Data sharing and collaboration are one of the best practices to render the data trustworthy.
Furthermore, having a standard process and rules can also help to strengthen the data's accuracy and quality. For example, all the databases should follow the same date format. If one database has the data organized in MM/DD/YYYY format and the other database has the data organized in DD/MM/YYYY, then this can threaten the data accuracy.
#2 Reduced Cost & Overheads
Trusted data is accurate data and using the same in the decision-making process saves an organization from heavy expenditures and overheads that would otherwise be incurred to fix and optimize the data which is of poor quality.
According to research from Gartner, the average financial impact on organizations resulting from poor data quality is $9.7 million per year. In addition to the financial burden, the poor data quality also leads to a wastage of time as a lot of manual efforts are invested to fix the errors in datasets.
#3 Compliance-Friendly Decisions
Following the regulations, guidelines, and privacy policies underlined in the legal framework is of utmost importance for any business to maintain a healthy relationship with its stakeholders. However, to ensure that the compliance requirements are duly met, it is important to implement decisions based on trustworthy and accurate data.
The inaccurate data can land an organization into a pile of hefty fines, penalties, reputational damage, additional audits, and even a company shut down in some cases. Hence, decisions need to be compliance-friendly and trusted data plays a pivotal role in it.
#4 Enhanced Productivity
Accurate and trustworthy data is directly associated with enhanced productivity. Trusted data does not need to come across the “data wrangling”, a process that forces the data scientists to invest too much manual effort in mapping out the useful data.
The workforce can focus on more important tasks rather than killing time by fixing the errors in datasets. Hence, the importance of trustworthy data goes beyond the ideology of decision-making and helps in making the best use of human resources.
Wrapping it Up
Without trustworthy data, there is no scope for business expansion and development.
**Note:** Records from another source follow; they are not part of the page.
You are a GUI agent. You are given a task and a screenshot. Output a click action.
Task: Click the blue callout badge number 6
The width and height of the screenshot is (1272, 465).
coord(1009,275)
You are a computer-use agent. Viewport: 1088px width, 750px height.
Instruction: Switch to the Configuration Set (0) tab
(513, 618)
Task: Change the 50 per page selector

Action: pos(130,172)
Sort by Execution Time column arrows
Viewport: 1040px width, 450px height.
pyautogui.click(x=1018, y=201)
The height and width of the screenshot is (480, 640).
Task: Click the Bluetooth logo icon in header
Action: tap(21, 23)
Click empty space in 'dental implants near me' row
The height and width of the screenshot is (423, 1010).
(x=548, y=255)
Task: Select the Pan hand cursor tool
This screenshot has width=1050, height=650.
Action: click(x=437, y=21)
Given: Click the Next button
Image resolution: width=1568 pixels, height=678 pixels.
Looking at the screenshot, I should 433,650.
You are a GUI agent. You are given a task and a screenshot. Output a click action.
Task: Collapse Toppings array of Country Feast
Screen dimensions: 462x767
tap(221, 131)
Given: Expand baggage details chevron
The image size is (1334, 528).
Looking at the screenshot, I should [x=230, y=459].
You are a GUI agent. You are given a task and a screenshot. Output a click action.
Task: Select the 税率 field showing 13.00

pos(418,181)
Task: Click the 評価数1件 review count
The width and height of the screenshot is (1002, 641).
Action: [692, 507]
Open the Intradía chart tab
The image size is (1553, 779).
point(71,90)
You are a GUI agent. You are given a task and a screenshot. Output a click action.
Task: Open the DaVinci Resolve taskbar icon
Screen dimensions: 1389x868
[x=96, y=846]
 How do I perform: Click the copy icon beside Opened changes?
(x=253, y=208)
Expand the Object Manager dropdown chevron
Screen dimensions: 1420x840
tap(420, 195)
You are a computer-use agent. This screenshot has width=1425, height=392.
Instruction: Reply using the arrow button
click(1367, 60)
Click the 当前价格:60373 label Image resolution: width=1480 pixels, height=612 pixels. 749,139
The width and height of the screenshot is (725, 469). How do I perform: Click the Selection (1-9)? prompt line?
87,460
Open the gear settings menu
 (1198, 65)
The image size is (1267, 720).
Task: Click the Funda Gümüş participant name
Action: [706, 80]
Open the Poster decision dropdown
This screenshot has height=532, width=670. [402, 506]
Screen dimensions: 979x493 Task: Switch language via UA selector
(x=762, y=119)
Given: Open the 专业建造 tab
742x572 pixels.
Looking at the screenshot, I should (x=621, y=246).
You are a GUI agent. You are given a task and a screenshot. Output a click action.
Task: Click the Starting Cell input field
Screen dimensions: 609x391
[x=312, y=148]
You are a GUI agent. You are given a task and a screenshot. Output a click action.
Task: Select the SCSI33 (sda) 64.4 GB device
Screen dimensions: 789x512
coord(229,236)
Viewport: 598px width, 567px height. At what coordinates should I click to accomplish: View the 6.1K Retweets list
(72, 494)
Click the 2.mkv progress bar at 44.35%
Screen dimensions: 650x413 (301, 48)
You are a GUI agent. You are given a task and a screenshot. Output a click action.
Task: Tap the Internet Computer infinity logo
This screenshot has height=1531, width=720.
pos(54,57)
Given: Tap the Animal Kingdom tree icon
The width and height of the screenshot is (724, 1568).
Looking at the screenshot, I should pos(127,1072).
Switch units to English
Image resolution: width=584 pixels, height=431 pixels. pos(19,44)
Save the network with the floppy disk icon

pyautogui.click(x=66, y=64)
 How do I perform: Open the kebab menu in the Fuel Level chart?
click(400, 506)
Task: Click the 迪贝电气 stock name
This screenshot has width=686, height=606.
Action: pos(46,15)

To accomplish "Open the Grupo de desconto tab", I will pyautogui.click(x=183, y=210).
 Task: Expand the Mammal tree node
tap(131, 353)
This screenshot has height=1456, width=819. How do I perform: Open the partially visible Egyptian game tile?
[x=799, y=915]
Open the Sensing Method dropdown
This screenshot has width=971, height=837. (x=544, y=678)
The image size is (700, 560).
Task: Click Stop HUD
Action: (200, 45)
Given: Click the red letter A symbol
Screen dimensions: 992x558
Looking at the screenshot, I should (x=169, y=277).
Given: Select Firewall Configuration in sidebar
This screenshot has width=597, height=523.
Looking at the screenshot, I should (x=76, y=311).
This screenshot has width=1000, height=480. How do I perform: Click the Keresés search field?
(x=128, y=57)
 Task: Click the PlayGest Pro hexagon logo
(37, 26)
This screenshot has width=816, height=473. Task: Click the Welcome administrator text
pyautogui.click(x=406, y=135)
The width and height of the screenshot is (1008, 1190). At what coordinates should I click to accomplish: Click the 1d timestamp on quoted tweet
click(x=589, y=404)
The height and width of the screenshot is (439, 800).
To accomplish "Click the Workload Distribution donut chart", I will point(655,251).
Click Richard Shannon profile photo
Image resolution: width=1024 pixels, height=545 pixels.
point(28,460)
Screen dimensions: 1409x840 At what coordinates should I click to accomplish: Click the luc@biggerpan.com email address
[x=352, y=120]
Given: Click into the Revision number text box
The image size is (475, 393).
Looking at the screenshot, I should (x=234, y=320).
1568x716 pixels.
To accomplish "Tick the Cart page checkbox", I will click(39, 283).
Trustworthy data is accurate and precise and provides an organization with benefits including but not limited to improved productivity, better decision making, rock solid credibility, smooth compliance, AI integration, and much more.
To make the data trustworthy and credible, changing your CRM or requesting the IT team to come up with a solution is not the best way. The focus should be narrowed down to conducting a data quality audit, opting out for an automated solution, measuring the estimated impact, and measuring the workforce required to fix the broken data.